(EXERCISE DATA)
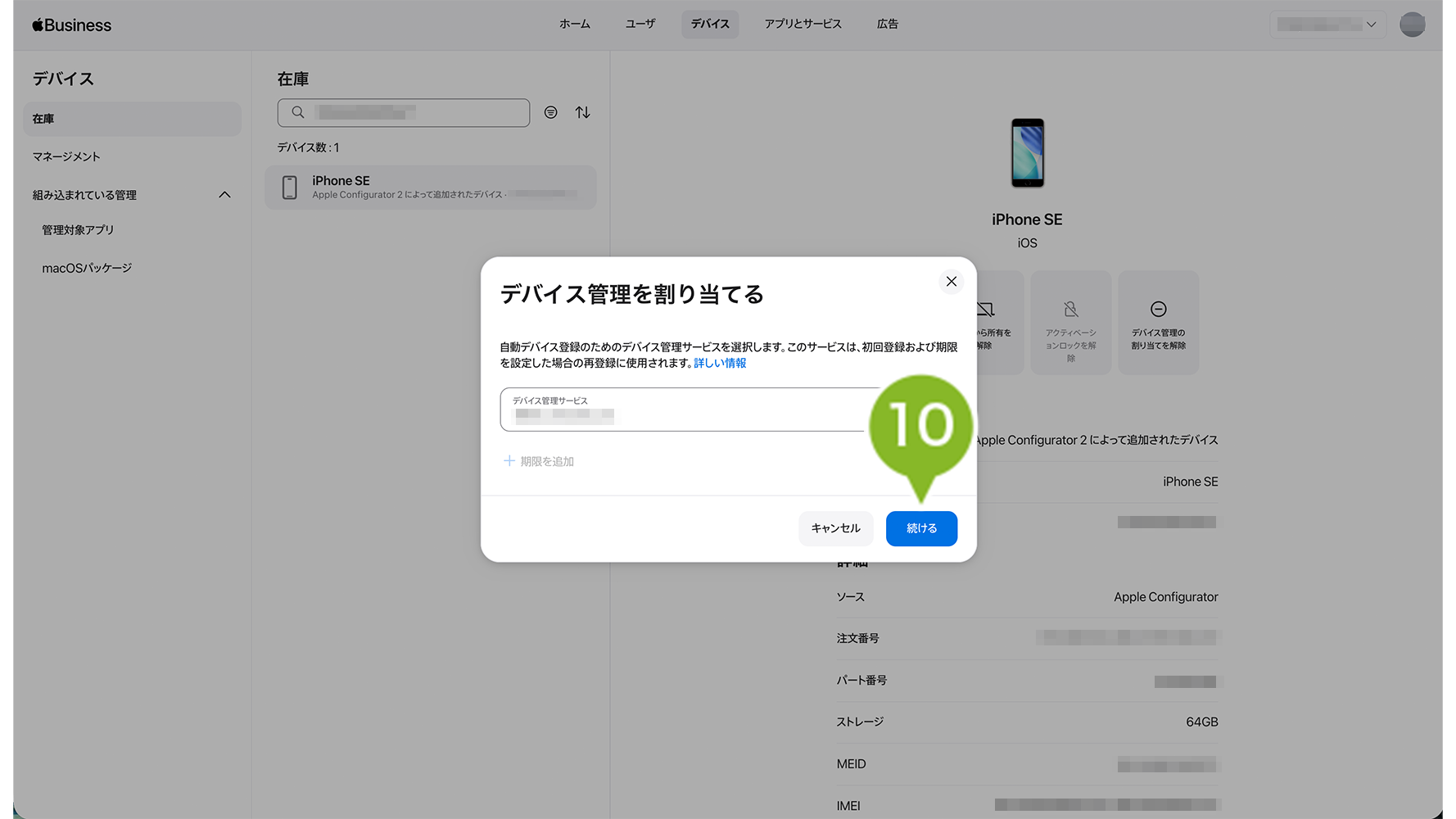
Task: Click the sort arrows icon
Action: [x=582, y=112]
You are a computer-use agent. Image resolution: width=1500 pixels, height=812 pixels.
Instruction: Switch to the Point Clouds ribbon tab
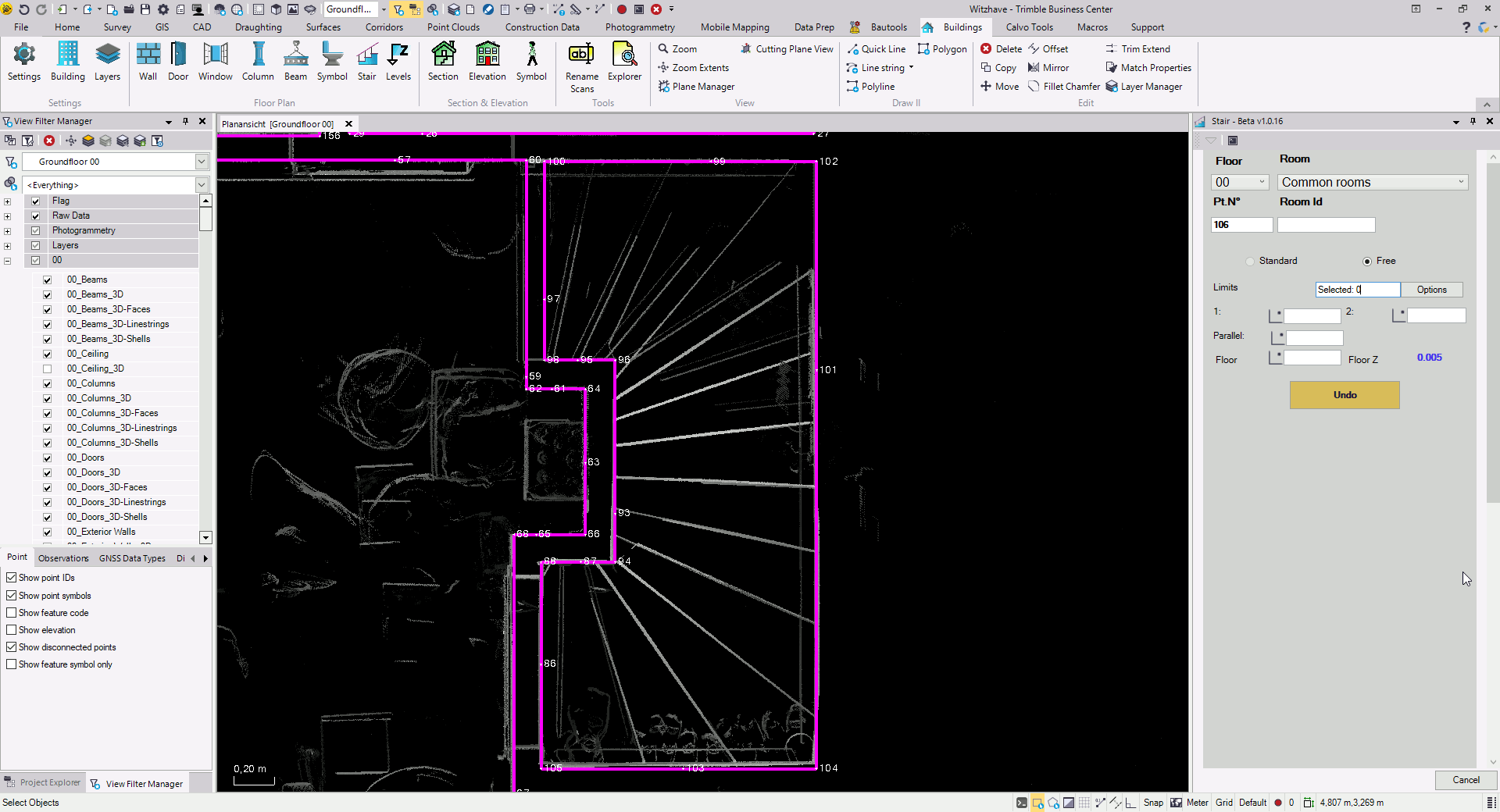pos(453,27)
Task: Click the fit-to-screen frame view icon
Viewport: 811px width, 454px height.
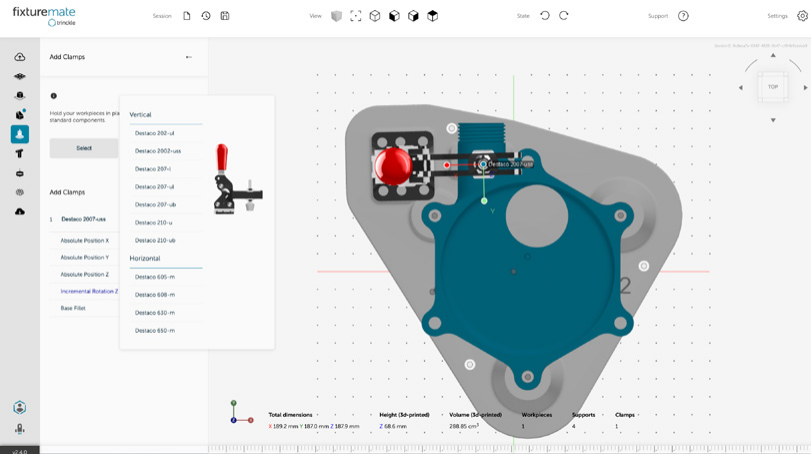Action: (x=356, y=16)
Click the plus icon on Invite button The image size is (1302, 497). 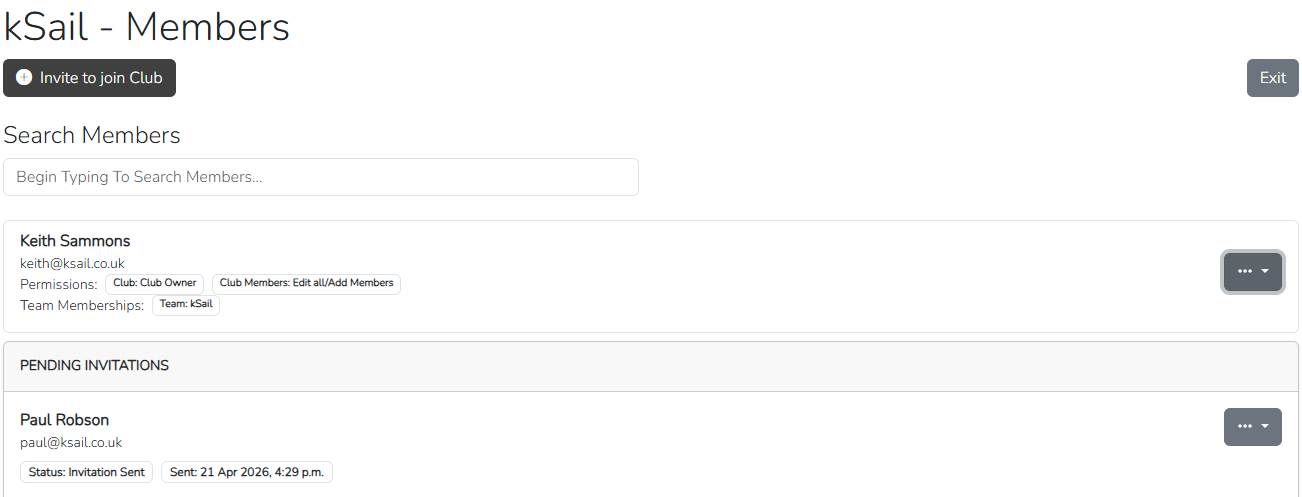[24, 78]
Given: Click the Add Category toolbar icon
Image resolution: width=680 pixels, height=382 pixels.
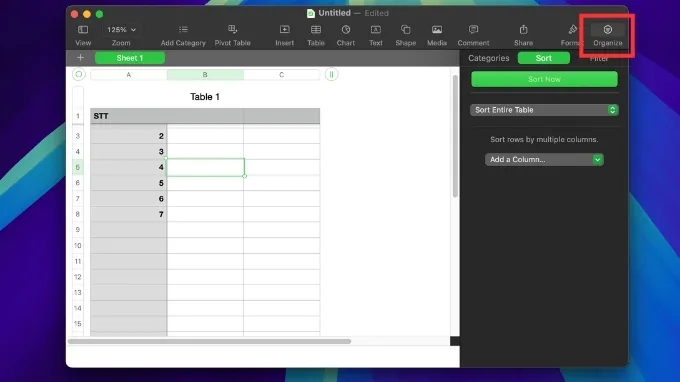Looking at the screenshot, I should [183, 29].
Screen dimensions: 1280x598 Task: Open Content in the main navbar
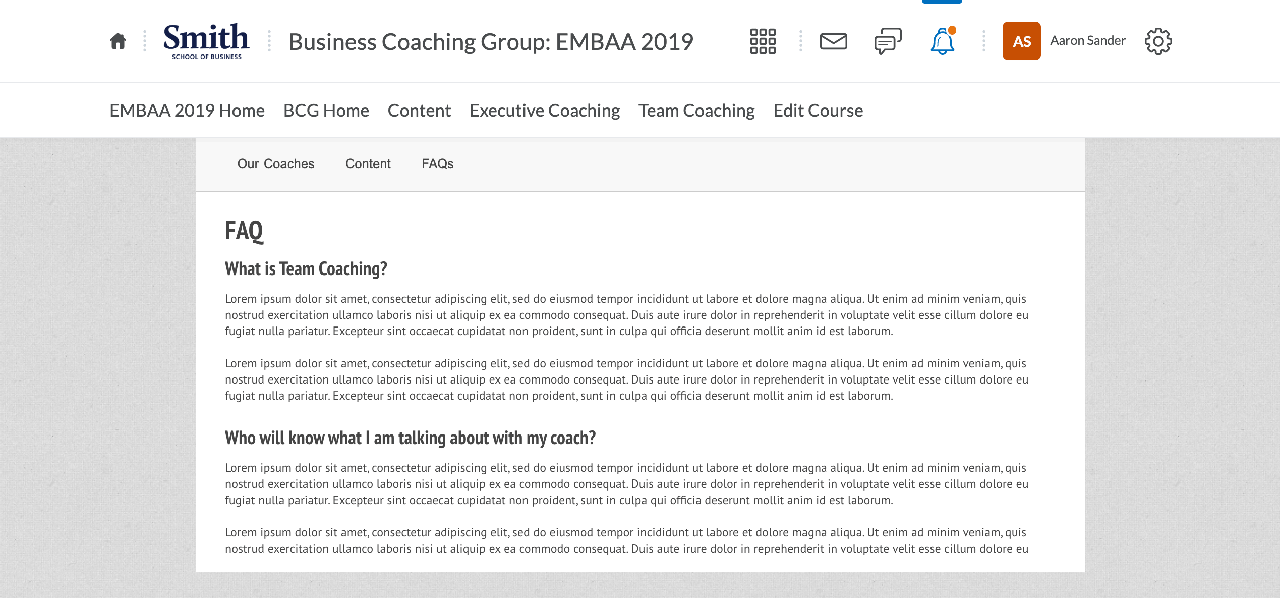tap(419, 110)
(End EXERCISE DATA)
**WORK ITEM**
Once the line with "Screen dimensions: 1280x598" is found, write out that line and every later line of the listing above exactly, through the last one, and skip any pictures.

**ANSWER BOX**
Screen dimensions: 1280x598 Task: Open Content in the main navbar
tap(419, 110)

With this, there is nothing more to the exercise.